Exercise 4. Gender and presidential vote

  1. One of the interesting features of American politics over the past 20-25 years is the existence of a gender gap in voting behavior. Specifically, women have been more likely than men to vote for Democratic candidates. To examine this relationship for 2004, you should start by generating a table that shows how an individual's gender (V143) was related to the individual's presidential vote. For the reasons suggested in Exercise 1, you should use the recoded version of V002 that you created for that exercise, so that you examine only the major-party vote (i.e., only the Bush and Kerry voters).

  2. Table 4A raises as many questions as it answers. Why should gender be related to the vote? What explains the greater tendency for women to vote Democratic (or men to vote Republican)? We can attempt to explain this relationship by examining possible intervening variables (i.e., those that are influenced by the independent variable and in turn affect the dependent variable). In this case, we would might want to identify the attitudes that create a gender gap in voting. We might speculate that attitudes toward abortion produce the relationship. Kerry was generally identified as supporting legalized abortion, while Bush was largely opposed to it, except in some narrowly defined circumstances. Perhaps women were more likely to vote for Kerry because they were more supportive of abortion and cast their ballots on the basis of that issue.

  3. As we saw in exercise three, in order to examine a potential intervening variable, you should run the original two-variable relationship with the potential intervening variable added as a control variable. In this exercise, you should use V121 (attitude toward abortion) as your control variable, and you should recode V121 so that there are just two categories (favor and oppose), which will make the three-variable table easier to interpret.
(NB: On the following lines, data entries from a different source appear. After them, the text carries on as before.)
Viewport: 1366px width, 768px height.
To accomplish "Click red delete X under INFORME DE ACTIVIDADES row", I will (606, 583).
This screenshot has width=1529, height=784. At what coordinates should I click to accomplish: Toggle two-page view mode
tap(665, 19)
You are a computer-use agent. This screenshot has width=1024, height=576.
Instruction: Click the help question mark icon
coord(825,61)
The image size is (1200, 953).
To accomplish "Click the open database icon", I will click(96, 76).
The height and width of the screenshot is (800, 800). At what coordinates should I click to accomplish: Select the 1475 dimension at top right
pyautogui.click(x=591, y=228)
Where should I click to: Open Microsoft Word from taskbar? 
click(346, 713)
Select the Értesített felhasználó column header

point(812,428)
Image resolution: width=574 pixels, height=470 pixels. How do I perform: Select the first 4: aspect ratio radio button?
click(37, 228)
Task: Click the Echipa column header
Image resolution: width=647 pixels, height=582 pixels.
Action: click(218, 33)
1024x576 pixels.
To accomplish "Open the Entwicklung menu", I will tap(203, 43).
  4. In this example, the relationship between gender and presidential vote is just as strong when we control for abortion attitude as it is when we do not. This tells us that the effect that gender has on presidential vote is not due to attitudes on abortion. If the original two-variable relationship had largely disappeared in the three-variable table (which is what happened in exercise 3), then we would have concluded that the control variable was a key intervening variable in this relationship, but that is not what happened.